The problem is caused by R's numerical precision limits. As commenters noted, the n choose k values I am computing above are really, really big (choose(80,40) = 1.075072e+23
).
We can use logs to try and keep the problem within R's computational limits. This is the implementation of Ramanujan's approach. Unfortunately, the errors in the approximation compound, and the accuracy decays even faster. The probability function requires adding and subtracting a sequence of very large numbers to get a final value between 0 and 1, and is not tolerant of any imprecision.
0) Rewrite the probability function to be broken into steps
probability <- function(s, m, n) {
# Probability of getting less than s
i <- 0:((s-1-n) / m)
c1 <- choose(n, i)
c2 <- choose(s - 1 - i * m, n)
seq <- (-1)^i * (c1 * c2)
m^(-n) * sum(seq)
}
1) implement an approximation of log(x!)
# using the 'ramanujan' method
ramanujan <- function(n){
n * log(n) - n + log(n * (1 + 4*n * (1 + 2*n))) / 6 + log(pi) / 2
}
# confirm Ramanujan works correctly
n <- 1:200
diff <- log(factorial(n)) - ramanujan(n)
plot(n, diff) # r returns inf for factorial(171), but up to there the numbers match
2) rewrite choose
function using log approximation.
#' This function returns log(choose(n,k))

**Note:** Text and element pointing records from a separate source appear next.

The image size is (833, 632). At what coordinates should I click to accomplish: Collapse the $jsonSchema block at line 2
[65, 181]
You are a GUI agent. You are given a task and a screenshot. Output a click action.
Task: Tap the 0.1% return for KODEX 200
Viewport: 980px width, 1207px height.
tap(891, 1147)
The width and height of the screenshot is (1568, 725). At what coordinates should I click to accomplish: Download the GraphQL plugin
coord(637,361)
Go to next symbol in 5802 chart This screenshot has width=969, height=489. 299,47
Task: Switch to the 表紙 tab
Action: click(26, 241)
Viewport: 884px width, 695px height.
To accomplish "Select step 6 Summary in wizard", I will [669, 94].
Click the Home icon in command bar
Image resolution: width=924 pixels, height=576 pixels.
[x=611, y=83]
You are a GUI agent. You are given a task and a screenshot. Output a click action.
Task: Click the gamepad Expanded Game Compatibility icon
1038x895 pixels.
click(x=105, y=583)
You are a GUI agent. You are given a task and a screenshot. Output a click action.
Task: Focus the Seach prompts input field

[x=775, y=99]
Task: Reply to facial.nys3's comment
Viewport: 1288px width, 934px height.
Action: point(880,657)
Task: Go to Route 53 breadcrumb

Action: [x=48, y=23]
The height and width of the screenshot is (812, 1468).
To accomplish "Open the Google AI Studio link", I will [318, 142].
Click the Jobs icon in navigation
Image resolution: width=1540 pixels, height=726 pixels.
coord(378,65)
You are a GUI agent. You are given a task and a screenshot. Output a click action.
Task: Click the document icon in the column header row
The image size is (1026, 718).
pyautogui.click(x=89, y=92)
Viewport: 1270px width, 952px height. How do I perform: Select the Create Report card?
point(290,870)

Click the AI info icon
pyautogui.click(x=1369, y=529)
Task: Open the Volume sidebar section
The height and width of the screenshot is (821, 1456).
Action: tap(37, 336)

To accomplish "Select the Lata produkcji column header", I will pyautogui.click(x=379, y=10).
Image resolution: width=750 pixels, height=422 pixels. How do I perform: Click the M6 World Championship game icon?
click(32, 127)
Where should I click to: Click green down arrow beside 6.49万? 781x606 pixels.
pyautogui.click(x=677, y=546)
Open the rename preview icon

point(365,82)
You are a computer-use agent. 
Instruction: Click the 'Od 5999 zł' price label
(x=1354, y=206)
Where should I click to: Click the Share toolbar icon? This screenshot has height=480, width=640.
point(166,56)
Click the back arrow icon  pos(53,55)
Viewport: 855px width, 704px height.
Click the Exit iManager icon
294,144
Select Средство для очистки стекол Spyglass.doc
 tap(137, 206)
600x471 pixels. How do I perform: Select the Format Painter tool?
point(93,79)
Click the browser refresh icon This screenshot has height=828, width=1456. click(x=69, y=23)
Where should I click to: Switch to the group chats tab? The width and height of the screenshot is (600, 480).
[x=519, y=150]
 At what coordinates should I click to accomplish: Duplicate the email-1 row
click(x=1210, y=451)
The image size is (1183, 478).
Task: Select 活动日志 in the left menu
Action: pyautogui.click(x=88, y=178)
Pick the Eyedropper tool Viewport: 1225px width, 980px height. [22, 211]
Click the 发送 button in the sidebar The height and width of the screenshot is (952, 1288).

log_nck <- Vectorize(function(n, k) {
if(n <= k | n < 1 | k < 1) return(log(choose(n,k))) # logs don't like 0 or neg numbers
return((ramanujan(n) - ramanujan(k) - ramanujan(n-k)))
})
# Check that choose function works
n <- seq(10, 100, 10)
k <- seq(5, 50, 5)
c_real <- log(choose(n, k))
c_approx <- log_nck(n, k)
# If we print them, they appear to match
print(c_real)
print(c_approx)
# and the difference shows pretty small errors.
print(c_real - c_approx)
3) rewrite the probability function using log choose.
new_probability <- function(s, m, n) {
# Probability of getting less than s
i <- 0:((s-1-n) / m)
c1 <- log_nck(n, i)
c2 <- log_nck(s - 1 - i * m, n)
seq <- (-1)^i * exp(c1 + c2)
return(m^(-n) * sum(seq))
}
Final Testing
n <- 1:90 # number of dice
m <- 6 # number of sides
s <- floor(mean(1:m)*n) # sum of faces
p <- mapply(probability, s = s, m = m, n = n)
newp <- mapply(new_probability, s = s, m = m, n = n)
plot(n, p, main = "Original in black, approximation in red")
points(n, newp, col = "red")